Required tasks
**a)** Please write out the part of the passage on accountability and learning that opens with the words containing "Neither explain what" and closes with "of development interventions.".
**b)** In the passage on accountability and learning, what is the one thing the OECD's Principles document says about learning?
**c)** Carry on the passage on accountability and learning from the point where it stops.

━━━━━ Excerpted passage

Conflation of Accountability and Learning
The policy documents produced by USAID and DFID eschew clear definitions of learning. For example, USAID’s Evaluation Policy Document defines learning as “systematically generat[ing] knowledge about the magnitude and determinants of project performance” (2011, p. 3). On its face, it is difficult to differentiate this definition from a common understanding of accountability, save for the word “determinants,” which implies some attention to determining why a project succeeded or failed. DFID’s 2014 Evaluation Strategy gives no guidance at all on how it views learning even though, as in the USAID documentation, it emphasizes the importance of it. Both documents incorporate a general sentiment that learning should improve future program planning but provide minimal information regarding what the organizations hope to learn or what type of data would be most useful for learning. The OECD’s Principles document hardly mentions learning, except to say that lessons learned should be shared (2008, p. 6). This lack of a clear definition leaves the term open to interpretation.
One implication of the repetitive reference to the importance of “accountability and learning” without a formal definition of learning is the suggestion that accountability and learning are two sides of the same coin: that by addressing one we are necessarily addressing the other. Indeed, when learning is referenced in evaluation documentation, the general impression that arises is that learning simply refers to knowing whether projects worked or not and to what degree. But this is precisely the aim of accountability. Accountability is about understanding whether a project has succeeded or failed; learning here suggests that by seeing which projects have succeeded and failed one can learn which projects to promote and which to terminate. The implication thus becomes that learning is solely about assessing project success and that it is therefore a natural outcome of accountability. This is the implication of statements such as USAID’s claim that learning “represents a continuous effort to… measure the impact on the objectives (results) defined” (2011, p. 3) or DFID’s statement that “monitoring results provides us with an incentive to look at the evidence, innovate and learn” (2014, p. 1).
Neither explain what we might learn beyond whether or not to refund or defund the project at hand. But “learning” whether or not an individual project worked does not necessarily help us understand development as a field. The most that can be done with this form of learning is to (a) keep funding the same project or (b) fund an identical project in another location. The dangers of this understanding of learning should be obvious: We cannot improve interventions by copying and pasting. Understanding that intervention A works to improve problem X is much less useful than understanding, for example, what kinds of broad-based strategies work to improve problem X, and why, under what circumstances, etc. This understanding of learning would do much more to help practitioners and policymakers improve the world of development interventions.

━━━━━━━━━━
━━━━━ Dataset content

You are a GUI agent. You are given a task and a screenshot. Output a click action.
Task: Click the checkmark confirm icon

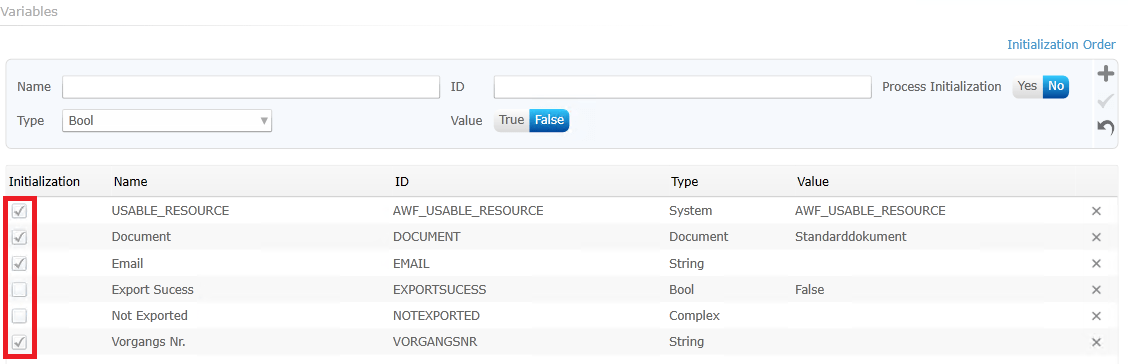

━━━━━━━━━━

Responses
**a)**
Neither explain what we might learn beyond whether or not to refund or defund the project at hand. But “learning” whether or not an individual project worked does not necessarily help us understand development as a field. The most that can be done with this form of learning is to (a) keep funding the same project or (b) fund an identical project in another location. The dangers of this understanding of learning should be obvious: We cannot improve interventions by copying and pasting. Understanding that intervention A works to improve problem X is much less useful than understanding, for example, what kinds of broad-based strategies work to improve problem X, and why, under what circumstances, etc. This understanding of learning would do much more to help practitioners and policymakers improve the world of development interventions.

**b)** It says that lessons learned should be shared.

**c)**
Searching for “Recipes” for Social Change
To better understand why USAID’s and DFID’s approaches are problematic, consider the popular website allrecipes.com. The site features 885 different recipes for chicken parmesan. Someone who is trying to make the dish might determine that all recipes with four or more stars (out of five) should be considered “successful” and that all other chicken parmesan recipes should be discarded. However, this criterion still leaves us with hundreds of “successful” recipes. Furthermore, those who are trying to extract lessons in order to teach others how to make chicken parmesan should be able to do more than offer one of the 300 or so ready-made recipes that happen to appear on the website. They should be able to provide overall lessons about the best ingredients and the best cooking techniques. Likewise, policymakers should not be taking an allrecipes.com approach to aid-making because there are no fool-proof instructions for what works to create social change. Instead, policymakers should be trying to extract general principles about how to conduct effective aid-making. If asked what makes for an effective HIV prevention strategy, for example, a well-informed policymaker should be able to do more than advise practitioners to copy one of the hundreds of HIV interventions that have already been conducted around the globe.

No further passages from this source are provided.